Scientific classification
- Kingdom: Animalia
- Phylum: Chordata
- Class: Actinopterygii
- Order: Labriformes
- Family: Labridae
- Genus: Bodianus
- Species: B. darwini
- Binomial name: Bodianus darwini (Jenyns, 1842)
- Synonyms: Cossyphus darwini (Jenyns, 1842); Dentex maculatus Pérez Canto, 1886; Labrus aper Valenciennes, 1846; Pimelometopon darwini (Jenyns, 1842); Semicossyphus maculatus (Pérez Canto, 1886);

= Bodianus darwini =

- Genus: Bodianus
- Species: darwini
- Authority: (Jenyns, 1842)
- Conservation status: DD
- Synonyms: Cossyphus darwini (Jenyns, 1842), Dentex maculatus Pérez Canto, 1886, Labrus aper Valenciennes, 1846, Pimelometopon darwini (Jenyns, 1842), Semicossyphus maculatus (Pérez Canto, 1886)

Species of fish

Bodianus darwini is a species of ray-finned fish native to the tropical eastern Pacific Ocean. Common names include the Chilean sheepshead wrasse, the goldspot sheepshead or the Galapagos sheepshead wrasse.

== Taxonomy ==
Traditionally it was placed in the genus Semicossyphus, until molecular phylogenetics found that Semicossyphus should be lumped into Bodianus, as Semicossyphus was nested deep within Bodianus.

==Description==
This is a large wrasse, with a maximum length of 70 cm. The dorsal fin has twelve spines and ten soft rays while the anal fin has three spines and twelve soft rays.
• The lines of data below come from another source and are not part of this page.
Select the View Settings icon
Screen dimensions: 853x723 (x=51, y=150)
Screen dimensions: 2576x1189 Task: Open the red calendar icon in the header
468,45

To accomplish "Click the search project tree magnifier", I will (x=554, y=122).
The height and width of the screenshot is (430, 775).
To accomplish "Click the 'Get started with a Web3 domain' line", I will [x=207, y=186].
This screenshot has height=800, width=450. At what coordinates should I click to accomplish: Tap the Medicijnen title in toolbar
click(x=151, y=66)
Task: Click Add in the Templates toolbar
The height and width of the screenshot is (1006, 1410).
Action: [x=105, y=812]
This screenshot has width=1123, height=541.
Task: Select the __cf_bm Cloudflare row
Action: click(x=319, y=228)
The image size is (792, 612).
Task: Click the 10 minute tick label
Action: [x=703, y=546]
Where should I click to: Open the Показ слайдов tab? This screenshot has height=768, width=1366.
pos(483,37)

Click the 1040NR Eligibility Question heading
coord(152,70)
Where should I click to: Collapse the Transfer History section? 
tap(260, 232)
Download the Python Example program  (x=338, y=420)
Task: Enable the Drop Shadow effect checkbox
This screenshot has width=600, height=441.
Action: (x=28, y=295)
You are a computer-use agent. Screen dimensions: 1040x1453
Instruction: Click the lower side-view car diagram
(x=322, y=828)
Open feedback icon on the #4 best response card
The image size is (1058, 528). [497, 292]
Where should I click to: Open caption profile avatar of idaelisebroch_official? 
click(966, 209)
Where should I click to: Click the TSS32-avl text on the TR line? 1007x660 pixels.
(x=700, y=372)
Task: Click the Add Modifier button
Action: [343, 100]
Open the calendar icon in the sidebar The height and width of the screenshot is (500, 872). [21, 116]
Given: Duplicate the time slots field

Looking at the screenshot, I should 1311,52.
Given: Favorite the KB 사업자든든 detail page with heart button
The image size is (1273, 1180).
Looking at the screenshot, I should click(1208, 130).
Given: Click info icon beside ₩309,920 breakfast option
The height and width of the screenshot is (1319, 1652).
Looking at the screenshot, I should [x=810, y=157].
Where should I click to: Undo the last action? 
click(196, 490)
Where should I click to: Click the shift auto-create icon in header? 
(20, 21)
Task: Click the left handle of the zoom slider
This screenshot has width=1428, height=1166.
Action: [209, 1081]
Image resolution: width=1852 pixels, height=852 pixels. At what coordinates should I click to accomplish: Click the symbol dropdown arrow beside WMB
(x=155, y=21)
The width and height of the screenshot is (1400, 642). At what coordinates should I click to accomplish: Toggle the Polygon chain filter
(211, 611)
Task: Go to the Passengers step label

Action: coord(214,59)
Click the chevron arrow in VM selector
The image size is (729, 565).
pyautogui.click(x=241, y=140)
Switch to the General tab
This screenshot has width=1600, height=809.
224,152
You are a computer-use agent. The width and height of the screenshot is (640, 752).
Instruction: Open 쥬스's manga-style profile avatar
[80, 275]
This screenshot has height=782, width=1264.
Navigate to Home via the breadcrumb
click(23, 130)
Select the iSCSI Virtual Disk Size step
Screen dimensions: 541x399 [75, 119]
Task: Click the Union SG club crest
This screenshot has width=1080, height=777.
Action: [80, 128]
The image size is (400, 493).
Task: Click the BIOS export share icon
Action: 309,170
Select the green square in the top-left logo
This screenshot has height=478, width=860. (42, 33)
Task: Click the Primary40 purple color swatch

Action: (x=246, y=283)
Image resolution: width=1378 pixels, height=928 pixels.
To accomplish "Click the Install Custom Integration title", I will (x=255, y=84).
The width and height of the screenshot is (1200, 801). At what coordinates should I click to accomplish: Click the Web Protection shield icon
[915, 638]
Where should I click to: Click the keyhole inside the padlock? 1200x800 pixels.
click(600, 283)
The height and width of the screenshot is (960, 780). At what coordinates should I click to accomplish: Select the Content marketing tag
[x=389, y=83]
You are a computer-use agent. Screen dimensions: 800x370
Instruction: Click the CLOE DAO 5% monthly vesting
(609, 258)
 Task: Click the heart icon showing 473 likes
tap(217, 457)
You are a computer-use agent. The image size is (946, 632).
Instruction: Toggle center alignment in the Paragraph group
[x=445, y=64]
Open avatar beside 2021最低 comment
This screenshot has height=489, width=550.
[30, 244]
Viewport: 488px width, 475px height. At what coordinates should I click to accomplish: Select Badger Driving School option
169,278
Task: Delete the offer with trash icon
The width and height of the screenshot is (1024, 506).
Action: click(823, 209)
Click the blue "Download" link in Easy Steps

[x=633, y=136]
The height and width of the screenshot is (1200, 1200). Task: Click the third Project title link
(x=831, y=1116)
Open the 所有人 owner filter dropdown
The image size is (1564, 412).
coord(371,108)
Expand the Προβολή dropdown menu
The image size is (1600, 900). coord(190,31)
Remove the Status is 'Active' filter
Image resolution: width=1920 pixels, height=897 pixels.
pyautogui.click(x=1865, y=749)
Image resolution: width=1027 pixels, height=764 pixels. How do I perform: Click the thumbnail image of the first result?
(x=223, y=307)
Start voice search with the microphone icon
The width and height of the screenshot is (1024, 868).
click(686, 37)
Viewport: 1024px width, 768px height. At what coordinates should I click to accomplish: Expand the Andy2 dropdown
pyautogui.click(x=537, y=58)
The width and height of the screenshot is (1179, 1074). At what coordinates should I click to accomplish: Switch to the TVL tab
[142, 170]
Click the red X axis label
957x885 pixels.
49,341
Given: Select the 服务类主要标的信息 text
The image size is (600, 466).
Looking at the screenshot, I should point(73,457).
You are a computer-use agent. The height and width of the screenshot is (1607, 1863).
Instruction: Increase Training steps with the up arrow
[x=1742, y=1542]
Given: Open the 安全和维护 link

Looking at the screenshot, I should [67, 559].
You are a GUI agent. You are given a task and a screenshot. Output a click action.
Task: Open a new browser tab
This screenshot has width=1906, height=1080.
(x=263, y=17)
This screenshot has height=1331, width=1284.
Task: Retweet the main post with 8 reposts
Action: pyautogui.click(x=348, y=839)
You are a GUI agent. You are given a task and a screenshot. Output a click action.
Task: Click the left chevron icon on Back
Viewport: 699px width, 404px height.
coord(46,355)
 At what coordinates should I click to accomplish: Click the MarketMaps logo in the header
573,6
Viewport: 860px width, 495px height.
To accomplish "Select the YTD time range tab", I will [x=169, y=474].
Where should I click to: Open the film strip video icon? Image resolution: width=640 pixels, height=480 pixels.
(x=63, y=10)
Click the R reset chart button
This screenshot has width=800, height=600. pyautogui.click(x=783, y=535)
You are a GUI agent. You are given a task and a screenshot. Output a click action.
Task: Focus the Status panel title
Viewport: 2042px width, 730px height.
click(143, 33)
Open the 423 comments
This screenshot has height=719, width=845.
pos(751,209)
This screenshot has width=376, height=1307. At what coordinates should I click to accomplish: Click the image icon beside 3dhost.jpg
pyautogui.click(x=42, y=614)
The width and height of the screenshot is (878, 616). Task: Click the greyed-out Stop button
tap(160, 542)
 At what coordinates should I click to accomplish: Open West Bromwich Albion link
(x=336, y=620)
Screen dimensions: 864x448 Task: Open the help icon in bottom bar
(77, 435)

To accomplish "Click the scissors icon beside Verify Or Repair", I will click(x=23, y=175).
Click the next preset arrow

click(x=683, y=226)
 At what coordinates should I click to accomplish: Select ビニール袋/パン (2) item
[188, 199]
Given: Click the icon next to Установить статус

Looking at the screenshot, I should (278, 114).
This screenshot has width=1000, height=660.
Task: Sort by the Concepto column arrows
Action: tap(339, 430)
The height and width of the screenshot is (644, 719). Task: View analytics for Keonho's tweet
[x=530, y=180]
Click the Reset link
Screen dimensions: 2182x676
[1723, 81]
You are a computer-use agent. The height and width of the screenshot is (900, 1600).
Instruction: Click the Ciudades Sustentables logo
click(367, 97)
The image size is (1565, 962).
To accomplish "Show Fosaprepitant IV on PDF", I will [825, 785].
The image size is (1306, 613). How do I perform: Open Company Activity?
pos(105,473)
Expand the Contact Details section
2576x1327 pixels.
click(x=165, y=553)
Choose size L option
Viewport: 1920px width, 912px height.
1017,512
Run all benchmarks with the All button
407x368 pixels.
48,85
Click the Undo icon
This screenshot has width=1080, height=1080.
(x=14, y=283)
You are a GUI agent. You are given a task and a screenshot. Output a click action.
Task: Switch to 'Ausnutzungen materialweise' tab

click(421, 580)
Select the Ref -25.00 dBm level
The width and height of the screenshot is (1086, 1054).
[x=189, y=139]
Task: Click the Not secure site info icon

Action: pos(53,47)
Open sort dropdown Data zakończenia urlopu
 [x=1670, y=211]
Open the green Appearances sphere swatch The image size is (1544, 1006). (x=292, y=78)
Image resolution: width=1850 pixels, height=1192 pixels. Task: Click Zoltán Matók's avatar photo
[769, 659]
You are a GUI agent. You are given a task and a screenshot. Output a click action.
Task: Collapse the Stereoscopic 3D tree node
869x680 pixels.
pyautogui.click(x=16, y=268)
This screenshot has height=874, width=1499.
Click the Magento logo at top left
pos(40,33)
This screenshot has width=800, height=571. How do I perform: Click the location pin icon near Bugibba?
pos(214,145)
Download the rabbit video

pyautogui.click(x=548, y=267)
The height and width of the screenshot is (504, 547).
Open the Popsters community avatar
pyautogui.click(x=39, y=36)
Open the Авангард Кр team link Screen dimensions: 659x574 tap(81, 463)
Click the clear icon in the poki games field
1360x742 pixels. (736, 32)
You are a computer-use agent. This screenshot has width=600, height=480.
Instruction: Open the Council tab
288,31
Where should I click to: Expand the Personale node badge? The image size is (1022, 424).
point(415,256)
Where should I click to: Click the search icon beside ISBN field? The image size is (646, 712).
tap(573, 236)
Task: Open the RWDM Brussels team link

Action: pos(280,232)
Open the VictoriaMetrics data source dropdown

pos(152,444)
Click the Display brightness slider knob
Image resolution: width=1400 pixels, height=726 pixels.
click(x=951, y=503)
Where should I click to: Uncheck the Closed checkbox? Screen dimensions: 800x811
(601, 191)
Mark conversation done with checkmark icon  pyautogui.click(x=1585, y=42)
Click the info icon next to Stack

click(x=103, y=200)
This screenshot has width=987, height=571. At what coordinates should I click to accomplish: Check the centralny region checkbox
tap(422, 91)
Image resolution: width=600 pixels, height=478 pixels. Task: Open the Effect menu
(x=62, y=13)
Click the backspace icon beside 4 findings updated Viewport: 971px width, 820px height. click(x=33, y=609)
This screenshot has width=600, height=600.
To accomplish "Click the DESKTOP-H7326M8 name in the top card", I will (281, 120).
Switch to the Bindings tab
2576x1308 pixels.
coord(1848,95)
==Distribution and habitat==
S. darwini is native to the tropical eastern Pacific Ocean. Its range includes the Galápagos Islands and on the coast of South America, extends from Ecuador southward through Peru to northern Chile. It is normally found among seaweed, including deep-water kelp forests, and its depth range is from 3 to 100 m.

==Ecology==
The strong sharp teeth provide evidence of its diet as a benthic predator, and this is confirmed by the stomach contents which include fragments of shells and other coarse calcareous debris as well as detritus. Other large carnivorous fish dwelling in the kelp forest include the Peruvian morwong (Cheilodactylus variegatus), the Chilean sandperch Pinguipes chilensis, the sea chub Graus nigra, and the cabrilla (Sebastes oculatus). These fish are preyed on by the marine otter (Lutra felina) and the South American sea lion (Otaria flavescens).

==Status==
S. darwini is caught for food throughout its range and is fished commercially in the Galápagos Islands. It is a large, and probably a slow-growing, fish which makes it vulnerable to over exploitation. There was a decline of 80% in the Galapagos populations during the 1997–1998 El Niño event, but the fish stock recovered in the following year, making it likely that the fish had moved to deeper water during the adverse conditions. The International Union for Conservation of Nature considers that there is not enough evidence to assess the conservation status of this fish and has rated it as "data deficient".

==Etymology==
The fish is named in honor of English naturalist Charles Darwin (1809-1882), whose researches in the Galapagos Archipelago, where he obtained the type specimen of this wrasse.